Kinderlärm ist kein Anlass für eine gerichtliche Auseinandersetzung. Kinder brauchen Freiraum, um im Spiel soziales Verhalten zu erproben und sich geistig und körperlich zu entwickeln. Dabei verursachen Sie natürlicherweise Geräusche.

Der Bundesrat forderte in seiner Entschließung am 5. März die Bundesregierung auf, eine Änderung der Baunutzungsverordnung zu erwägen, um rechtliche Klarheit diesbezüglich zu erwirken und gerichtliche Auseinandersetzungen um Kinderlärm von vornherein zu vermeiden. Kinderlärm ist „sozialadäquat“  und die Zulassung von Kitas in reinen Wohngebieten darum zulässig. 

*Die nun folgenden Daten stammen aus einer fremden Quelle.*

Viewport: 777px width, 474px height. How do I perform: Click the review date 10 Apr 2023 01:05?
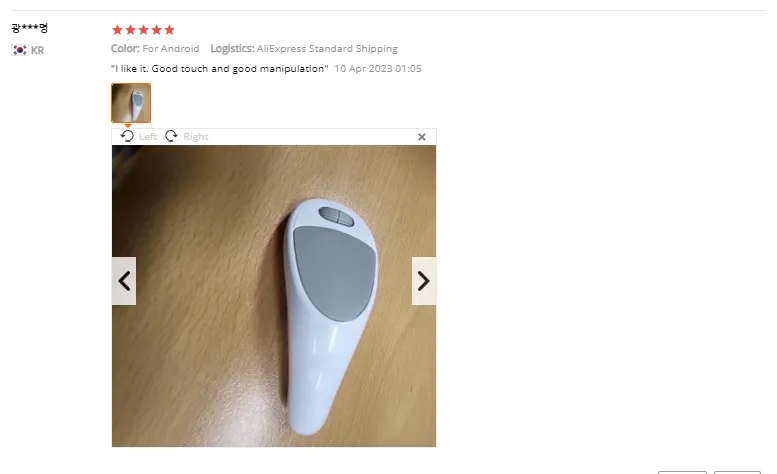(x=378, y=69)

Die Vizepräsidentin des Deutschen Kinderhilfswerkes Anne Lütkes begrüßte den Beschluss der Bundesländer, verwies jedoch zugleich auf das Land Berlin, das mit seiner Neuregelung des Landes-Immissionsschutzgesetzes (LImSchG Bln) eine Zuständigkeit für den: „sozialen Lärm“ bewies und damit wegweisend für andere Länder sein kann.

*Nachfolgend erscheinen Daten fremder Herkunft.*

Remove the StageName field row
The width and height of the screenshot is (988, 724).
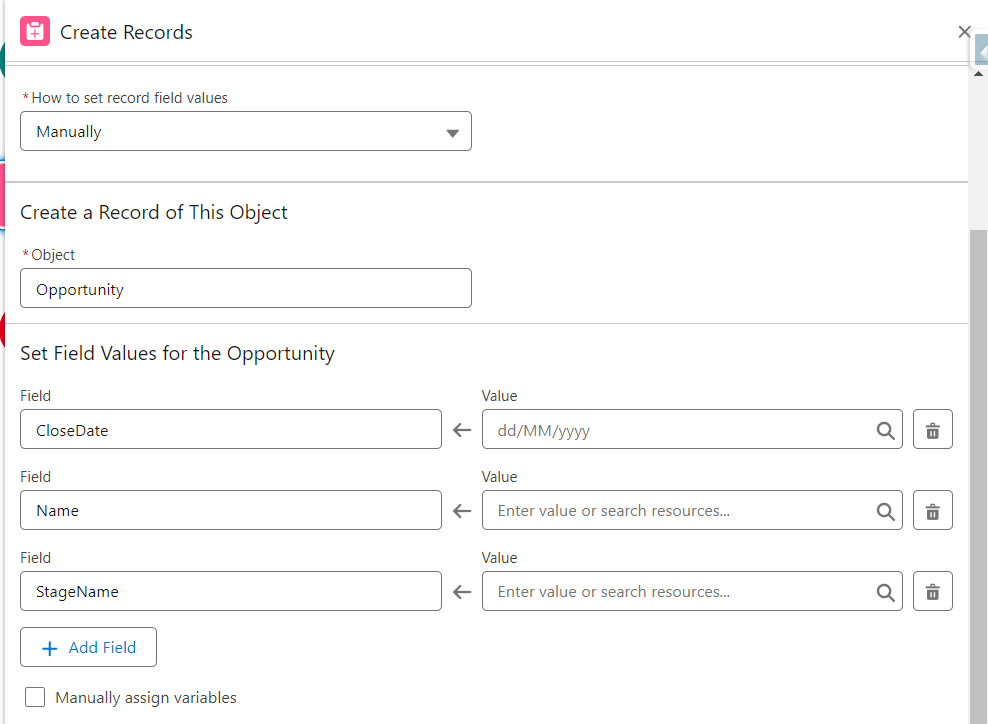pos(932,592)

Lütkes forderte wiederholt die Aufnahme der Kinderrechte in das Grundgesetz, um grundsätzlich festzuhalten, dass Lärm von Kindern und Jugendlichen zur sozialen Entwicklung und zum Miteinander dazugehört. Mit einer Änderung des Bundesimmissionsschutzgesetzes, wie vom Bundesrat in der Entschließung gefordert, würden nämlich ältere Kinder auf öffentlichen Spiel- und Bolzplätzen nicht profitieren. Die Neuregelung beträfe vorrangig Kinder in Kindertageseinrichtungen.